### EXERCISE
Please repeat the lines below exactly. Begin with the line containing "Screen dimensions: 262x211" and go on through the line containing "the Machines dropdown".

### PROVIDED DATA
++++++

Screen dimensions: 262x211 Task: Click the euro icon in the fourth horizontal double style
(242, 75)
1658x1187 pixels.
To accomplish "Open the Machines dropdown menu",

++++++

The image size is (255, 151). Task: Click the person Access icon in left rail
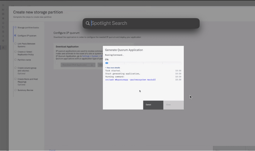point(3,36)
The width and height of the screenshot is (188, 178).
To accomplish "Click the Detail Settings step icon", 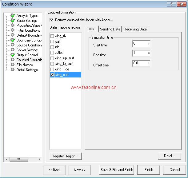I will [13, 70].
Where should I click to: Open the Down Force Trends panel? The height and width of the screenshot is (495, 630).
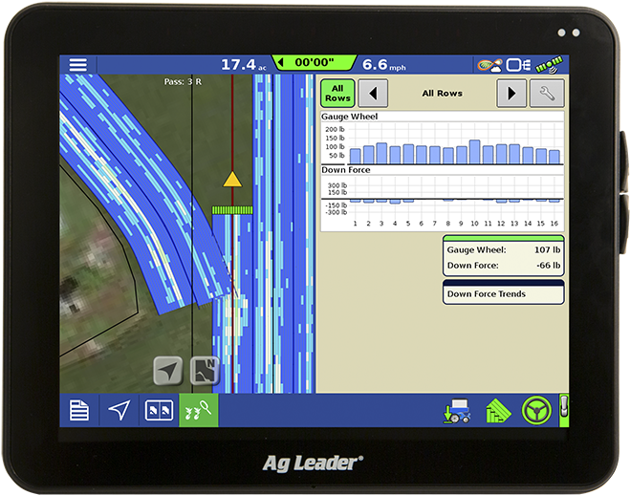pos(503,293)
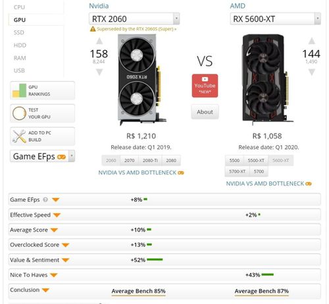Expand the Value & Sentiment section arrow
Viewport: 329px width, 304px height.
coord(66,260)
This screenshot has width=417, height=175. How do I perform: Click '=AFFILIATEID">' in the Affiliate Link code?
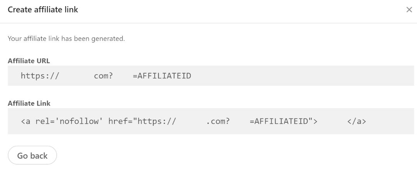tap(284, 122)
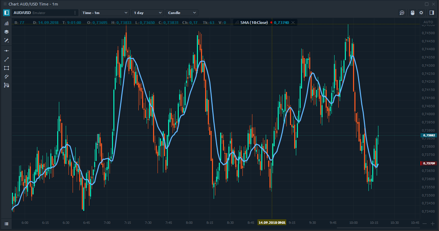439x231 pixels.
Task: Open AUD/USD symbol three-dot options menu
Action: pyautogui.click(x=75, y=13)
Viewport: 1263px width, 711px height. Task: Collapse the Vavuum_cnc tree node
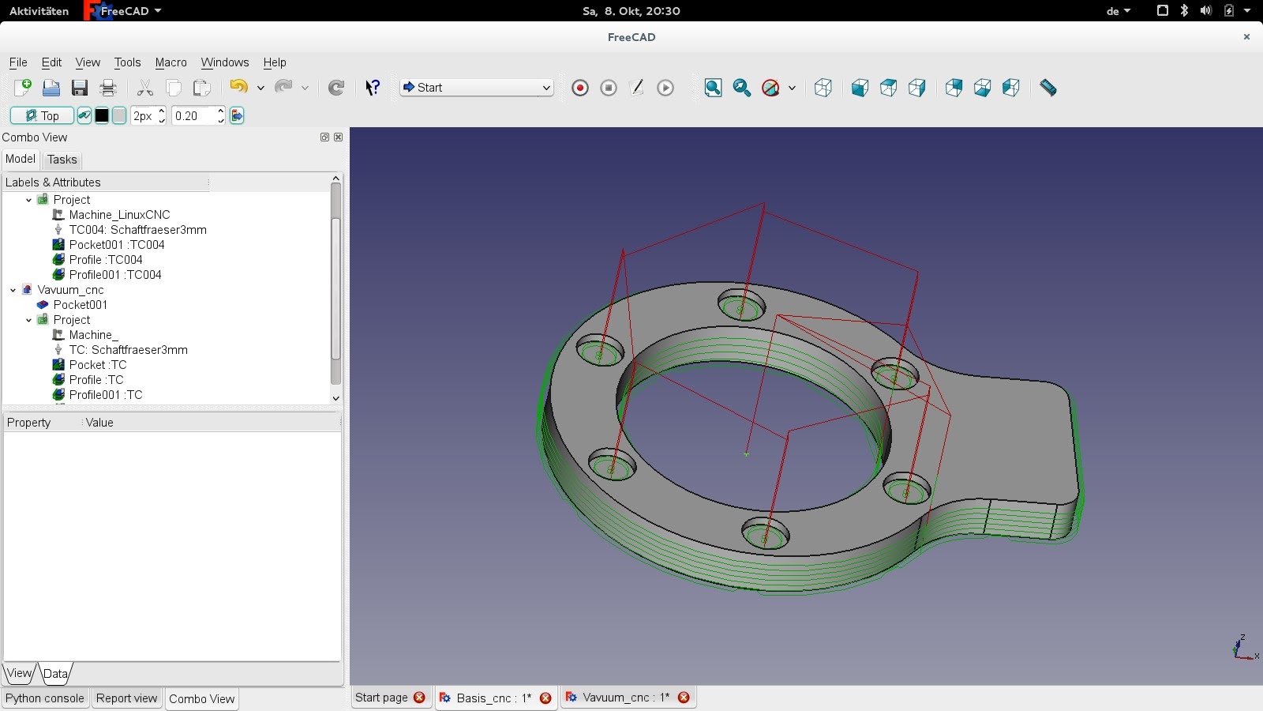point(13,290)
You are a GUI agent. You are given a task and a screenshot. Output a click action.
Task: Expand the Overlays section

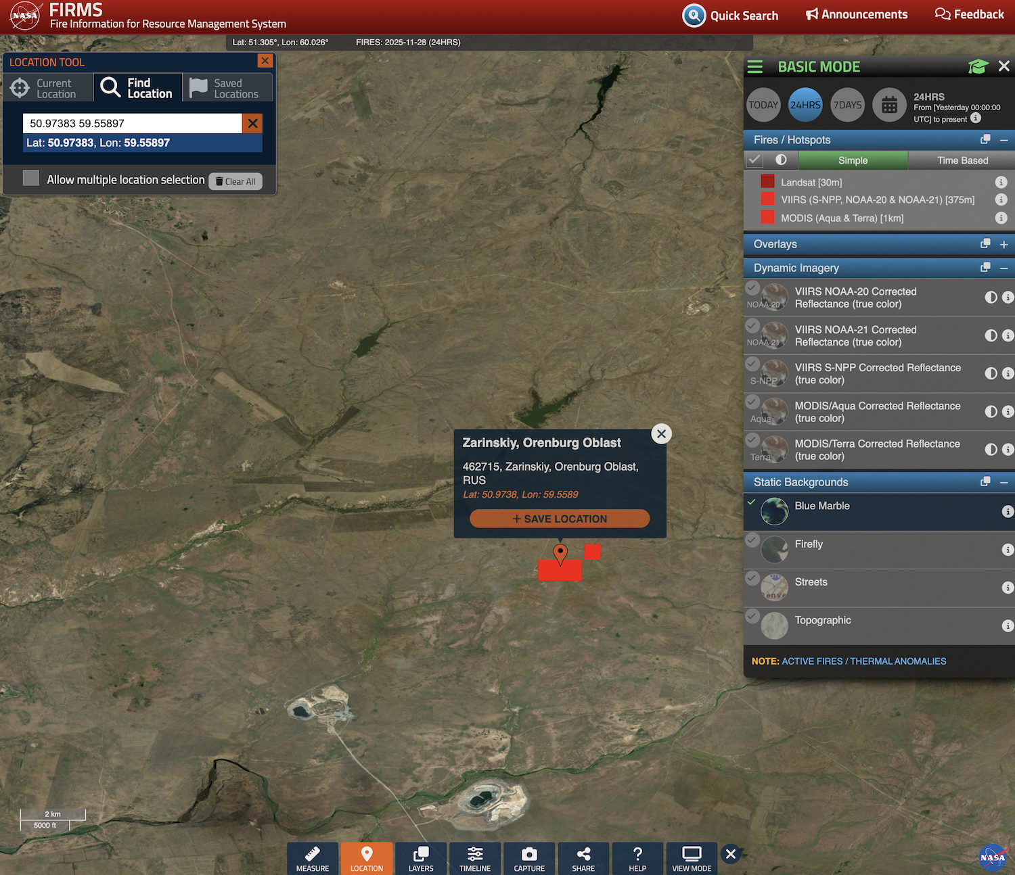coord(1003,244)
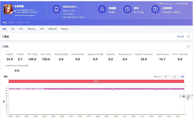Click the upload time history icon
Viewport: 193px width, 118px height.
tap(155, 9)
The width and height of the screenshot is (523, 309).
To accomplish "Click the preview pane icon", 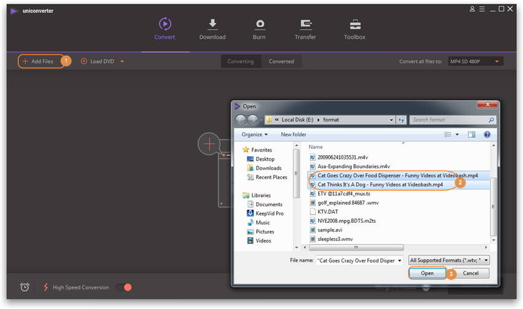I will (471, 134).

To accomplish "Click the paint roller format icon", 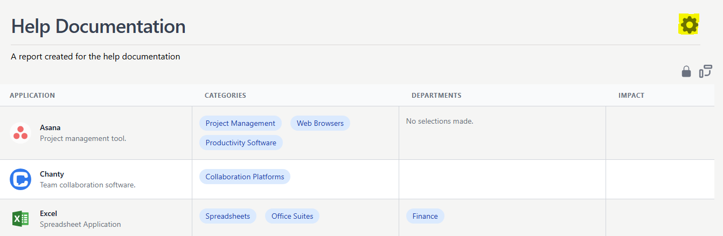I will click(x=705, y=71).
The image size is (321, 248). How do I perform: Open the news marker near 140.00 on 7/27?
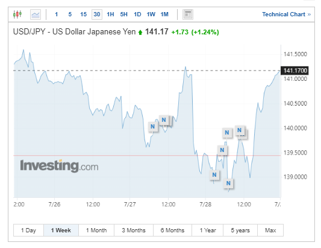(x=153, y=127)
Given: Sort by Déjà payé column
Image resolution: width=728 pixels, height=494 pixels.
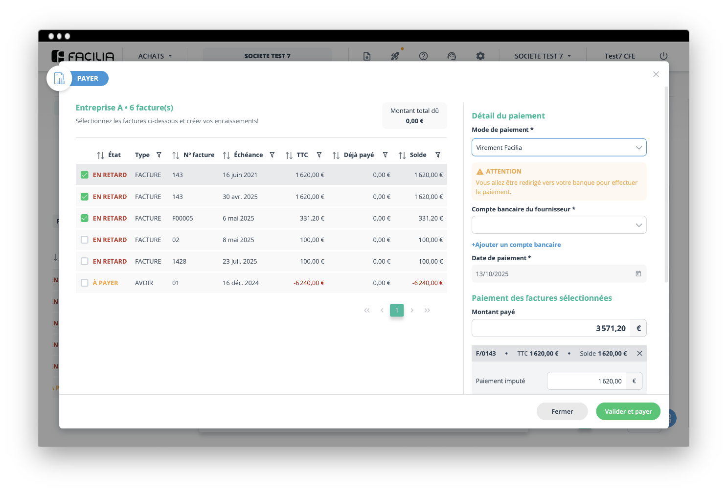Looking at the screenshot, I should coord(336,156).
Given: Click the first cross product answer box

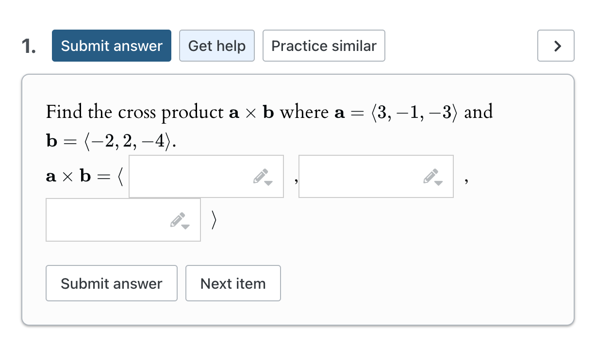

++++++

### ANSWER SECTION
Screen dimensions: 262x211 Task: Click the euro icon in the fourth horizontal double style
(242, 75)
1658x1187 pixels.
To accomplish "Open the Machines dropdown menu",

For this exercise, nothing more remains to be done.